Let it go, release it to Jesus, who forgives even and especially the tax collector and the Gentile.  Release that one, and leave them to Jesus, because Christ is at the center of our letting go...when we reach our limits, honest about our frailties.  And despite the distance between yourself and the one you must release to God, we can still love, feel compassion, pray for those who persecute us...when Christ is at the center.  This is the power of God!  Loving and letting go at the very same time…and God gives you that power today!

One more thought:  In truth, if we’re honest, we’re all Gentiles, and so Jesus welcoming and forgiving the Gentile becomes all the more poignant.

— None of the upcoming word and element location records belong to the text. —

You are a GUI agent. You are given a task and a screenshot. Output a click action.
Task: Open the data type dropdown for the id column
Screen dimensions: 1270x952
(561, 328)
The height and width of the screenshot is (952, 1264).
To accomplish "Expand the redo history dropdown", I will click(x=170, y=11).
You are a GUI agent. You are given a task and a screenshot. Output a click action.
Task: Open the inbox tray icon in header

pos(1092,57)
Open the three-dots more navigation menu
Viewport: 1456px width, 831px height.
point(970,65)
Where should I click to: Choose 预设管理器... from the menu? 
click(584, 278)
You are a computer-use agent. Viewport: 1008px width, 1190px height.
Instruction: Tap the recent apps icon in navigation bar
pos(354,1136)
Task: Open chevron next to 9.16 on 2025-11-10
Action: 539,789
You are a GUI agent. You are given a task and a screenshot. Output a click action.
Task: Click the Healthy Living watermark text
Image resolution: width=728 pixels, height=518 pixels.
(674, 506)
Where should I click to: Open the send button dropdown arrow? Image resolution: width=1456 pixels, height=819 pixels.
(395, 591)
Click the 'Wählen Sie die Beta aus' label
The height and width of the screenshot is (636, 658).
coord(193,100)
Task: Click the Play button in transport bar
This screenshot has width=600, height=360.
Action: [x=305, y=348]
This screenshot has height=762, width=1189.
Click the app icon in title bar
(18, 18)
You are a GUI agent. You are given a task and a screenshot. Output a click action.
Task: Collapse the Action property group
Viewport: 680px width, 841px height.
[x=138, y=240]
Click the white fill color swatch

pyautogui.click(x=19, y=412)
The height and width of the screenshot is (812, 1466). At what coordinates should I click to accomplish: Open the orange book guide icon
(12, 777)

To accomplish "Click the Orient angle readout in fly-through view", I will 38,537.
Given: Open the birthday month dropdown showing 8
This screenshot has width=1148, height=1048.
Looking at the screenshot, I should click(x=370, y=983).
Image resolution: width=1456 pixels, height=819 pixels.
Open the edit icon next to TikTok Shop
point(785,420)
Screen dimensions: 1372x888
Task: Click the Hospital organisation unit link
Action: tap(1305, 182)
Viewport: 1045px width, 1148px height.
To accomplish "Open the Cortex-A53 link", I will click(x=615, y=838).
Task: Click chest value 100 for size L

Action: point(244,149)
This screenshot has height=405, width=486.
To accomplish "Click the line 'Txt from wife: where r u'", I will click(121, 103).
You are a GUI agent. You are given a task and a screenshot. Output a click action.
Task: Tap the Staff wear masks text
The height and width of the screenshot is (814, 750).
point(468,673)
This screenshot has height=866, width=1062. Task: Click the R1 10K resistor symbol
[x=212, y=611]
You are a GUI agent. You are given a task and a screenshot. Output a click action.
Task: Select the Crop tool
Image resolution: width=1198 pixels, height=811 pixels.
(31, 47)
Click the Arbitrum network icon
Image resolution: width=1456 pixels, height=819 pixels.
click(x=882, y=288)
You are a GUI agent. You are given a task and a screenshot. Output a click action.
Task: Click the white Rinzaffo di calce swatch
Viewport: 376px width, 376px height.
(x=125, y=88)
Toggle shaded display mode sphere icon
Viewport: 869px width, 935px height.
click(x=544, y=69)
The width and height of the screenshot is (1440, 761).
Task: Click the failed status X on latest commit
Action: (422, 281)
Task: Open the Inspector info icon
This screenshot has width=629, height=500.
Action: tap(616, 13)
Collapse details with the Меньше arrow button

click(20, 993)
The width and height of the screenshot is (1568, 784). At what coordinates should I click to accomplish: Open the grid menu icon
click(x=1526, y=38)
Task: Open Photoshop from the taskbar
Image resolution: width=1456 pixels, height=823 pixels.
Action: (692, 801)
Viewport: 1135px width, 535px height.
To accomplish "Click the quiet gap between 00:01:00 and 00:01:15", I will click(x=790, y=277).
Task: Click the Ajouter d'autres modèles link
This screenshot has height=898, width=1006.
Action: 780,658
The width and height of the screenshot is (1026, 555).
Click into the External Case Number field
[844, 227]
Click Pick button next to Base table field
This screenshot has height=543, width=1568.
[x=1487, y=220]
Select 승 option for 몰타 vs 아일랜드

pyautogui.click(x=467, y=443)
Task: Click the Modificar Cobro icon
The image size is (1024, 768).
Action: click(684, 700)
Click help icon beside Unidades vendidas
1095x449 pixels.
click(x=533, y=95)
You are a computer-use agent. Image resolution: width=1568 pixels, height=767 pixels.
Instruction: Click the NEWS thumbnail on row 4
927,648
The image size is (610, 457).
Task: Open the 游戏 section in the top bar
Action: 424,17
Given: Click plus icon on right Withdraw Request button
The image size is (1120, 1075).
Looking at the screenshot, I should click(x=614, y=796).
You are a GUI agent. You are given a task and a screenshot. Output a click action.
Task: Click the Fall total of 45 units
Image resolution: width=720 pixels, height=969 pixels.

This can be perhaps the most liberating and practical message we’ll hear in a long time:  First, to do the hard work of going directly and lovingly to the person or the issue…and trying in Christian love to reconcile.  If there is reconciliation, “Praise God!”  There is nothing greater.  That’s amazing grace, in flesh and bone.  The lion lies down with the lamb.  And if not, release it, and harness the power of God to continue to love despite wrong-doing, distance, evil and deep sadness.

This is where Jesus calls us, friends: down that rocky road, carrying the cross of direct and healthy and loving communication.  Not avoiding or distancing but meeting our sibling, our parent, our co-worker, our friend, our neighbor in love and longing for reconciliation.  And blanketing the whole process, however it goes, in prayer and trust in God.

Finally, Jesus knows that we cannot ultimately go to the cross, that finally we must lay our crosses down.  “Let go of your cross,” he says to us, “I’ve got it from here.  You’ve done your best.  Let me take it now, your anger, your hurt, your resentment, your bitterness.  Let me take it now, and unbind you, from all that is holding you down.  Let me take it…”

Jesus takes it.

Friends, because of Christ, we are now free, you are now free to love and serve and live.  Now you are unbound in order to be bound.  In order to be bound to this Christian community and to this world in love!

Let us pray:  Teach us, O Lord your life-giving ways.  Help us to meet and talk, and say, and do the right thing, and keep you at the center through it all.  Help us to release what we must into your care, and thank you for taking it from there.  AMEN.